Find every line below with the string "arrow" and pick it out.

Saved data entries:
Segment Open

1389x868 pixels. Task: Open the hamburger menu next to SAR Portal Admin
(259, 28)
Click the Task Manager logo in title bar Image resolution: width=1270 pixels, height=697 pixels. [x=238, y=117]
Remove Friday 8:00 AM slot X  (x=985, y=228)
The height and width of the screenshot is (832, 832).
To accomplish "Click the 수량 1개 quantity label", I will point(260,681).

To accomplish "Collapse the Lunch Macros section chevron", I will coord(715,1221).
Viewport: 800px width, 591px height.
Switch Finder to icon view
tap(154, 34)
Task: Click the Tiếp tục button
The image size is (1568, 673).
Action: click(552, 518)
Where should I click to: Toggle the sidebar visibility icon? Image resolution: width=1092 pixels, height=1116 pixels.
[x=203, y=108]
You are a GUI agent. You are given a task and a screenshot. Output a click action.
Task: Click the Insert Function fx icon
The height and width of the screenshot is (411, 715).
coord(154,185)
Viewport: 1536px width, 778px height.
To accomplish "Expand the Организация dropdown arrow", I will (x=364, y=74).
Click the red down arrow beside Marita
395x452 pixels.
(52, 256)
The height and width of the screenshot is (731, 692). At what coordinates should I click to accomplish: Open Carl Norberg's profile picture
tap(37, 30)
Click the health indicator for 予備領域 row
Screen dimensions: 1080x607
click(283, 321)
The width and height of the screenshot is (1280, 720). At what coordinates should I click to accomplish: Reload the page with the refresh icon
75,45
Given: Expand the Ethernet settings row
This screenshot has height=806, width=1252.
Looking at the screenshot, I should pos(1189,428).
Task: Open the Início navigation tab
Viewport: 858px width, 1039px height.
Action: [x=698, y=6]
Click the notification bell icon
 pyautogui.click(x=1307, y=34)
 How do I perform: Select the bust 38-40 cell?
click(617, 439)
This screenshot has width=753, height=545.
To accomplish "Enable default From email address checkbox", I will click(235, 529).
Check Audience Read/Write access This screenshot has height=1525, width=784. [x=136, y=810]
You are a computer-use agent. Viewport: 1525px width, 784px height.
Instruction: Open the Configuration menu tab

Segment Closed

→ **SOLUTION BELOW**:
To accomplish "Expand the Организация dropdown arrow", I will (x=364, y=74).
Click the red down arrow beside Marita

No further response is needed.